Como resultado, eu tenho aquilo que eu chamo pelo nome de abordagem híbrida do conhecimento e da dimensão normativa do conhecimento. Ela é 'híbrida' por uma série de razões, para ser exato: porque reconhece a circunstancialidade sob a qual certos padrões epistêmicos são relevantes ou irrelevantes; porque acomoda tanto intuições confiabilistas quanto alguma forma de responsabilismo; e porque os padrões epistêmicos incluem tanto qualidades do agente epistêmico quanto qualidades da comunidade epistêmica com quem o agente epistêmico interage ou dos artefatos epistêmicos operados pelo agente epistêmico. O que se segue dessa abordagem híbrida é, fundamentalmente, a tese de que saber que p é realizar uma performance doxástica bem-sucedida por meio dos padrões epistêmicos relevantes. Tal proposta evita casos tipo-Gettier. Em casos de conhecimento, a parte mais importante para explicar por que o agente epistêmico realiza uma performance doxástica bem-sucedida são os padrões epistêmicos relevantes. Em casos tipo-Gettier, a parte mais importante para explicar por que o agente epistêmico realiza uma performance doxástica bem-sucedida é a sorte epistêmica. O diagnóstico que a presente abordagem oferece de casos tipo-Gettier é o de que, em tais casos, os padrões são desviantes—não são os padrões epistêmicos relevantes que nós selecionaríamos e incorporaríamos em nossas vidas intelectuais com responsabilidade e em função da confiabilidade dos padrões. Em outras palavras, a sorte epistêmica não é um padrão confiável e, portanto, agentes responsáveis não a adotariam como padrão para serem conduzidos à verdade. Não obstante, a abordagem híbrida nos permite entender por que pelo menos alguns casos de conhecimento têm mais valor que a mera crença verdadeira. Esse fato ocorre em função de que, em alguns casos de conhecimento, aquele que conhece merece crédito epistêmico pela performance doxástica bem-sucedida.

Tarefa escrita A. No trecho sobre a abordagem híbrida do conhecimento, qual é a parte mais importante para explicar a performance doxástica bem-sucedida em casos tipo-Gettier?
Tarefa escrita B. Dê continuidade ao trecho sobre a abordagem híbrida do conhecimento a partir do ponto em que ele termina.

Material fornecido.

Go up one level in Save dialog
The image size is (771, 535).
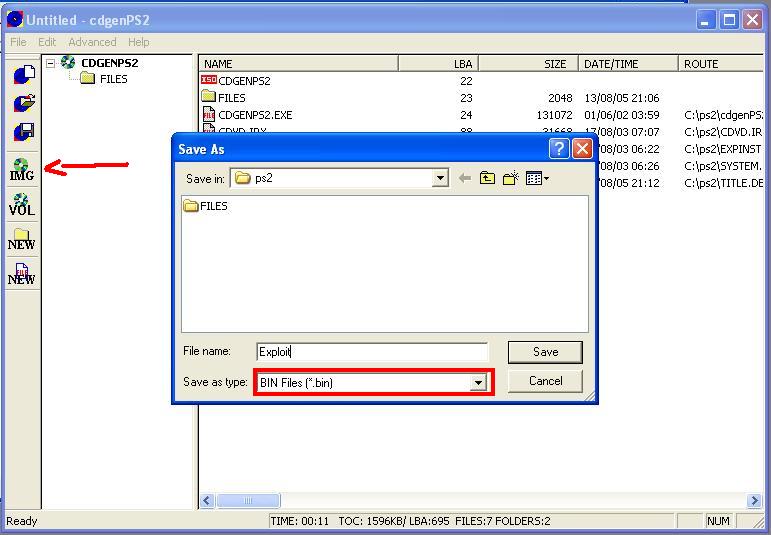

Resposta do exercício A. A sorte epistêmica.

Resposta do exercício B.
Isso é, de modo geral, o que eu irei apresentar e defender em meu trabalho de conclusão de curso (TCC) daqui há dois dias (30/06), às 19h00min. Espero que essa proposta—embora ainda bastante embrionária, é preciso admitir—, seja, de fato, uma grande contribuição à epistemologia contemporânea, como eu penso que é.

quinta-feira, 4 de junho de 2015

A Abordagem Híbrida do Conhecimento

Este texto é um reflexo do meu trabalho de conclusão de curso. É uma tentativa de expor de maneira sucinta e razoavelmente acessível o que nele é discutido, incluindo uma das minhas propostas elaboradas ao problema da natureza do conhecimento (bem como ao problema de Gettier).

1. Casos tipo-Gettier e o confiabilismo do agente de John Greco

A definição tripartite do conhecimento proposicional diz que S sabe que p se, e somente se:
  • S crê que p (condição atitudinal);
  • é o caso de que p (condição semântica); e
  • S está epistemicamente justificado a crer que p (condição epistêmica).

Em suma, de acordo com a definição tripartite, conhecimento é crença verdadeira justificada.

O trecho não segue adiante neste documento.